Veeken Adrie H M, Akoto Lawrence, Hulshoff Pol Look W, Weijma Jan
Department of Environmental Technology, Wageningen Agricultural University, PO Box 8129, 6700 EV Wageningen, The Netherlands.
Water Res. 2003 Sep;37(15):3709-17. doi: 10.1016/S0043-1354(03)00262-8.
Precipitation of Zn2+ with S2- was studied at room temperature in a continuously stirred tank reactor of 0.5l to which solutions of ZnSO4 (800-5800 mgl(-1) Zn2+) and Na2S were supplied. The pH was controlled at 6.5 and S2- concentration in the reactor was controlled at set point values ranging from 3.2x10(-19) to 3.2x10(-4) mgl(-1), making use of an ion-selective S2- electrode. In steady state, the mean particle size of the ZnS precipitate decreased linearly from 22 to 1 microm for S2- levels dropping from 3.2x10(-4) to 3.2x10(-18) mgl(-1). At 3.2x10(-11) mgl(-1) of S2-, the supplies of ZnSO4 and Na2S solutions were stoichiometric for ZnS precipitation. At this S2- level, removal of dissolved zinc was optimal with effluent zinc concentration <0.03 mgl(-1) while ZnS particles formed with a mean geometric diameter of about 10 microm.
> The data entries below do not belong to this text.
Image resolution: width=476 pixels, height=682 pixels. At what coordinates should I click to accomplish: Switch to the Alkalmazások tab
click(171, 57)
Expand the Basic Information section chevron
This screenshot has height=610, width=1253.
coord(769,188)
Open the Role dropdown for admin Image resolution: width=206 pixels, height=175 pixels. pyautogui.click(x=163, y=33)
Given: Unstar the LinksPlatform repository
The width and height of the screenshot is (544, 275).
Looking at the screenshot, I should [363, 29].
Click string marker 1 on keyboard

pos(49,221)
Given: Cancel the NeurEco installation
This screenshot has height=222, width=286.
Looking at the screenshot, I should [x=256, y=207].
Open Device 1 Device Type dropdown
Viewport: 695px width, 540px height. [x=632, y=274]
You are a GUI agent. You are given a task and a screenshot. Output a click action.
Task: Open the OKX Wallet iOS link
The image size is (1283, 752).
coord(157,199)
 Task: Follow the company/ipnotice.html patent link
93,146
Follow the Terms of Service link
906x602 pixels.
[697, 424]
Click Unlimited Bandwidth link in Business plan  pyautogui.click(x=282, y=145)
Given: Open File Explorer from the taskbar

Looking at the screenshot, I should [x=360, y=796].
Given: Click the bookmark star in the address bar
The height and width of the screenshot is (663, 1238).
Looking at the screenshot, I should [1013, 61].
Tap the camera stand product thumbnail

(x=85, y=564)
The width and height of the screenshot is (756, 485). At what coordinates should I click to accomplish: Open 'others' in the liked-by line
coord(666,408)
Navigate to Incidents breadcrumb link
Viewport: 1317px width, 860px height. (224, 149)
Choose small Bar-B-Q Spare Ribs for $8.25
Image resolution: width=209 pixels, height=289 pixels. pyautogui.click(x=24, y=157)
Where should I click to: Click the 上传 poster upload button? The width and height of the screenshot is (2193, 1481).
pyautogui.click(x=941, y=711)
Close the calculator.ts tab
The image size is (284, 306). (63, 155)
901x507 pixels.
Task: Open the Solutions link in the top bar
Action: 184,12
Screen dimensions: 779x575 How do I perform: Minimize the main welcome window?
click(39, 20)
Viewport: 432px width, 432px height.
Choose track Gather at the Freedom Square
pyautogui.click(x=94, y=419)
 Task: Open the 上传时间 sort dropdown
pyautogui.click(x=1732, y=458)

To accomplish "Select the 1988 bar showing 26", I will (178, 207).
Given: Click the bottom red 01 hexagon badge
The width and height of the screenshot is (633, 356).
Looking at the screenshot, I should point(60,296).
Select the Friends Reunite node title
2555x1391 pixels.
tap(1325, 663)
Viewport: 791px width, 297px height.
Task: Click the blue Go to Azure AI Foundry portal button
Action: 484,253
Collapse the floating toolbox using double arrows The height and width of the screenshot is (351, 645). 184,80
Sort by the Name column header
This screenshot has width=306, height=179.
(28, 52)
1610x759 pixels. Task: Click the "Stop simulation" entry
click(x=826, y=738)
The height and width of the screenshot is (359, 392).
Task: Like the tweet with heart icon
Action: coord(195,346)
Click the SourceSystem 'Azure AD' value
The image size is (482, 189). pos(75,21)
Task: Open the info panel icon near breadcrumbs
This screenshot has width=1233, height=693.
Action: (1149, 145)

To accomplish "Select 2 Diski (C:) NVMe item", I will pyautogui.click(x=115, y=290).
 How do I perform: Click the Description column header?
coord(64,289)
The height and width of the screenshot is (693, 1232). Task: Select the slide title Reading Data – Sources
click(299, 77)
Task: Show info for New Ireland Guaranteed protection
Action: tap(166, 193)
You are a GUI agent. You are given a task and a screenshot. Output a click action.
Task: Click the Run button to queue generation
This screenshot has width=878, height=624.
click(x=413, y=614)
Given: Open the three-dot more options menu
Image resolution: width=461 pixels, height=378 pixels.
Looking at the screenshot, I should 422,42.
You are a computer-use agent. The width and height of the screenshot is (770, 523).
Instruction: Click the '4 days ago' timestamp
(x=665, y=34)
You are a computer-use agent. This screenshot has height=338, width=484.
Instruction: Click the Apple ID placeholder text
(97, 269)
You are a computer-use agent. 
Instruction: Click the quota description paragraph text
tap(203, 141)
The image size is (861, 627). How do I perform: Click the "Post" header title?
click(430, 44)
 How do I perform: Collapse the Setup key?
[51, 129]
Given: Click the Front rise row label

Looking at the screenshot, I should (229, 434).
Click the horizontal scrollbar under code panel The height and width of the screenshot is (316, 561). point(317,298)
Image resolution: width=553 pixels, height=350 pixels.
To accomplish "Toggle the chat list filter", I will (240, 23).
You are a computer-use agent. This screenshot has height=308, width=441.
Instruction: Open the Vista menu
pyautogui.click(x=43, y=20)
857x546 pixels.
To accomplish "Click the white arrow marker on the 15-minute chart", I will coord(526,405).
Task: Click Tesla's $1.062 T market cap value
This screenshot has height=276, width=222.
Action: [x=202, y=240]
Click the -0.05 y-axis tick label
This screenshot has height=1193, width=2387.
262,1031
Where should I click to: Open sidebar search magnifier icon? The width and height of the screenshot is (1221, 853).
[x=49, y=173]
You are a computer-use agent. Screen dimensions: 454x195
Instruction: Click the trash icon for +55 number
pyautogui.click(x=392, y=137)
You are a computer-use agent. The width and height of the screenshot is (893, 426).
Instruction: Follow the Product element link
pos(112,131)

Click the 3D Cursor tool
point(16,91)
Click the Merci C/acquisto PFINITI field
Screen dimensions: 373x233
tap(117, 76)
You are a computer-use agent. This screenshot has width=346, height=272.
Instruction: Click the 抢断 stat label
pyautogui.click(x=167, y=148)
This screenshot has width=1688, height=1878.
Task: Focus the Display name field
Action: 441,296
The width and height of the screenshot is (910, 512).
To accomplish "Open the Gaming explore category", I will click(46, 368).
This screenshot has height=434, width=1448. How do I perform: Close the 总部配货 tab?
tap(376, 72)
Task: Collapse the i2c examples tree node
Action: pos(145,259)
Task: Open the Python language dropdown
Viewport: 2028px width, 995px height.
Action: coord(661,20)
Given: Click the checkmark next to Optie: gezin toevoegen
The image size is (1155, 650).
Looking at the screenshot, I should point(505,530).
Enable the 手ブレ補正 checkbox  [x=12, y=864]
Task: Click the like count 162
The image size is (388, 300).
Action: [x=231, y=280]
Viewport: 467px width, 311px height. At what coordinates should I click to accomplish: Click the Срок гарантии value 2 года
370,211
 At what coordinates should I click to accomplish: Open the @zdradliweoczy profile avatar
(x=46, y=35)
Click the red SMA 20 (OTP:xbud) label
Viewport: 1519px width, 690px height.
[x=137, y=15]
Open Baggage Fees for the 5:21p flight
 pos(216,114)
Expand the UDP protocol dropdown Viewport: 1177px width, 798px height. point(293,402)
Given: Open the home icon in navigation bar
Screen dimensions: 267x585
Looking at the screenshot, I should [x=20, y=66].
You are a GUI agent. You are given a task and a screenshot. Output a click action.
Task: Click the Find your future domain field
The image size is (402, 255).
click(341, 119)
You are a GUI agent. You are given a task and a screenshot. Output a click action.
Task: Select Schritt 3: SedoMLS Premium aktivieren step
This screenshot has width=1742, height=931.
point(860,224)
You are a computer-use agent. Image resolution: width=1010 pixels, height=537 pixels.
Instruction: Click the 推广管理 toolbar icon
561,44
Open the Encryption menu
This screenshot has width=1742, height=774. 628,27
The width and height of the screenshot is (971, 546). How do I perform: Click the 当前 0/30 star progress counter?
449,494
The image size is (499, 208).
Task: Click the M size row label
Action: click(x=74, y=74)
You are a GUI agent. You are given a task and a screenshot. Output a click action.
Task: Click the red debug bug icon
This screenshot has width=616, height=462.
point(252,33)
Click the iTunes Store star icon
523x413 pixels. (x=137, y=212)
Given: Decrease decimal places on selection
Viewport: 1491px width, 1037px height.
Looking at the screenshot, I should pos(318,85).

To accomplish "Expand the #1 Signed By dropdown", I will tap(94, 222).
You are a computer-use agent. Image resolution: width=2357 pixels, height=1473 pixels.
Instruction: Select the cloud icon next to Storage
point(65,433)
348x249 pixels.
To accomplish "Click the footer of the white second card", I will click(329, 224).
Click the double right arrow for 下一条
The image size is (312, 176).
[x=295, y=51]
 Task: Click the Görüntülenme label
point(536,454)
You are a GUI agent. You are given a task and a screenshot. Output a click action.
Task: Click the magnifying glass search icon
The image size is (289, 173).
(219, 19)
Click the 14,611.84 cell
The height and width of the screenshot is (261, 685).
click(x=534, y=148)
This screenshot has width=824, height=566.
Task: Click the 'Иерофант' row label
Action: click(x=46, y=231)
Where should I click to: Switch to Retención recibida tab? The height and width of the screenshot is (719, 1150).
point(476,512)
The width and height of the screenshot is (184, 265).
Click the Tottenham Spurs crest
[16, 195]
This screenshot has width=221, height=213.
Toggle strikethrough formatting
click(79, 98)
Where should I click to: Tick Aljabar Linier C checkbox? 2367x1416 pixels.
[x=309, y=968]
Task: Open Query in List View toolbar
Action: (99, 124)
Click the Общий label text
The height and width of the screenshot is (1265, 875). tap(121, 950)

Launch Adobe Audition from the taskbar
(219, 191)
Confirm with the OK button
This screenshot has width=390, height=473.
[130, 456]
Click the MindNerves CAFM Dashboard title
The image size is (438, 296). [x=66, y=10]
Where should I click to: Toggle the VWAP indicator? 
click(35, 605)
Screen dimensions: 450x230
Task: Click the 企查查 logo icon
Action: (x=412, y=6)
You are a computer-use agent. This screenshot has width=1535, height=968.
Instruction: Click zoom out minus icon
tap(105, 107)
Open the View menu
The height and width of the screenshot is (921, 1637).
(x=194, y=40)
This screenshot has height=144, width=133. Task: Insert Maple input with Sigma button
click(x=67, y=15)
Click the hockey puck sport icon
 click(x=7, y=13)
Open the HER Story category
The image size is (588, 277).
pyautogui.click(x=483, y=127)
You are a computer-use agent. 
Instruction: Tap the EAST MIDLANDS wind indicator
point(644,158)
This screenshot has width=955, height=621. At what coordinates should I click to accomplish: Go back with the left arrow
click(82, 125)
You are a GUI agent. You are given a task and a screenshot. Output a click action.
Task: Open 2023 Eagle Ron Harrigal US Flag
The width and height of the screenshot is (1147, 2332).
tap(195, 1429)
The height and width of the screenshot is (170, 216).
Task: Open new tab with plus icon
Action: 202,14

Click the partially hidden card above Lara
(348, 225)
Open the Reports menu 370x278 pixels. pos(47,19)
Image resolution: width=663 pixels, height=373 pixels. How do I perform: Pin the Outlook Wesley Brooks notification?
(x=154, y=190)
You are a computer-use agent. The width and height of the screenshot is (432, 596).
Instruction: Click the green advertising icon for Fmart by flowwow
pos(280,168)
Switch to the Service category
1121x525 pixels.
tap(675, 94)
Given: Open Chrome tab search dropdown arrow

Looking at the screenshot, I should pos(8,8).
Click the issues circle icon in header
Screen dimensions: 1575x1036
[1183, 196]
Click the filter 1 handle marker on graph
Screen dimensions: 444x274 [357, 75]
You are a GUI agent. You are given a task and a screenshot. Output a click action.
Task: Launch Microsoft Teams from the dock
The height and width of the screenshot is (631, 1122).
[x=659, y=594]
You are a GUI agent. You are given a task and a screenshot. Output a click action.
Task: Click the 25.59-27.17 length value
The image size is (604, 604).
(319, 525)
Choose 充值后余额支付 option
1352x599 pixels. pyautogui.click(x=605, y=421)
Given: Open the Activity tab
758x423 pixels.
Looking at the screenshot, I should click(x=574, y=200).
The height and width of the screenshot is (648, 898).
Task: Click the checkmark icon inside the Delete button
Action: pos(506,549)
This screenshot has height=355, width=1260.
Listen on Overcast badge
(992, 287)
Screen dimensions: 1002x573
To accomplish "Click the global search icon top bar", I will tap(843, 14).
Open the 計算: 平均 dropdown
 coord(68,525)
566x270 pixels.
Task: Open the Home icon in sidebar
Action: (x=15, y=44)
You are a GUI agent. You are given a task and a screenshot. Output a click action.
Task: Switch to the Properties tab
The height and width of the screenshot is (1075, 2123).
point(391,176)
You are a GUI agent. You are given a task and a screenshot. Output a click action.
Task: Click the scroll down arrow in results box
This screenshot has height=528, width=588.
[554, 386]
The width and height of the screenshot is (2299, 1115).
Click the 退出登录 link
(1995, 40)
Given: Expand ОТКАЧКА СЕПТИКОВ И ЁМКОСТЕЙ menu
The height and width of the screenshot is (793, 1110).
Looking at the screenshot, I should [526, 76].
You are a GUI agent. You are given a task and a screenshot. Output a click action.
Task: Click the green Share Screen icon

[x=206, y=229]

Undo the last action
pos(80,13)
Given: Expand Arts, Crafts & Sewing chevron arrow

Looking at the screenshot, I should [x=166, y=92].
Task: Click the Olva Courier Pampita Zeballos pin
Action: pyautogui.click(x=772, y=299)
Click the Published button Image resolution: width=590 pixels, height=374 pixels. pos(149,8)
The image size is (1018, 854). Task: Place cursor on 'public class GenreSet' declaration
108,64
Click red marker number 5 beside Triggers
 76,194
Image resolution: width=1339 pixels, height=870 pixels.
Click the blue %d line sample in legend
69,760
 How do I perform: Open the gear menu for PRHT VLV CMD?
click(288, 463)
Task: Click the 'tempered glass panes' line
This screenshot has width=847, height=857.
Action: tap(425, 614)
Below 3.2x10(-11) mgl(-1) of S2- insufficient sulfide was added for complete zinc precipitation. At S2- levels higher than 3.2x10(-11) mgl(-1) the effluent zinc concentration increased due to the formation of soluble zinc sulfide complexes as confirmed by chemical equilibrium model calculations.
在室温下,于一个0.5升的连续搅拌釜式反应器中研究了Zn²⁺与S²⁻的沉淀反应,向该反应器中供应ZnSO₄(800 - 5800毫克/升Zn²⁺)和Na₂S溶液。利用离子选择性S²⁻电极将pH控制在6.5,并将反应器中的S²⁻浓度控制在3.2×10⁻¹⁹至3.2×10⁻⁴毫克/升的设定值范围内。在稳态下,对于S²⁻水平从3.2×10⁻⁴降至3.2×10⁻¹⁸毫克/升,ZnS沉淀的平均粒径从22微米线性减小至1微米。当S²⁻浓度为3.2×10⁻¹¹毫克/升时,ZnSO₄和Na₂S溶液的供应对于ZnS沉淀是化学计量的。在此S²⁻水平下,溶解锌的去除效果最佳,出水锌浓度<0.03毫克/升,同时形成的ZnS颗粒的平均几何直径约为10微米。当S²⁻浓度低于3.2×10⁻¹¹毫克/升时,添加的硫化物不足以使锌完全沉淀。当S²⁻浓度高于3.2×10⁻¹¹毫克/升时,如化学平衡模型计算所证实的,由于形成了可溶性硫化锌络合物,出水锌浓度增加。